GIVEN PROBLEM: Please rewrite the entries below, changing every "pixels" to "px" and leaving everything else untouched.

Entries for finding displayed items:

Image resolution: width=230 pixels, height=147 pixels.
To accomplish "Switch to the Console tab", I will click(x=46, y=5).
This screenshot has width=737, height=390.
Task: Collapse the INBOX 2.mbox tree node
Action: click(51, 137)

WRITTEN ANSWER:
Image resolution: width=230 px, height=147 px.
To accomplish "Switch to the Console tab", I will click(x=46, y=5).
This screenshot has width=737, height=390.
Task: Collapse the INBOX 2.mbox tree node
Action: click(51, 137)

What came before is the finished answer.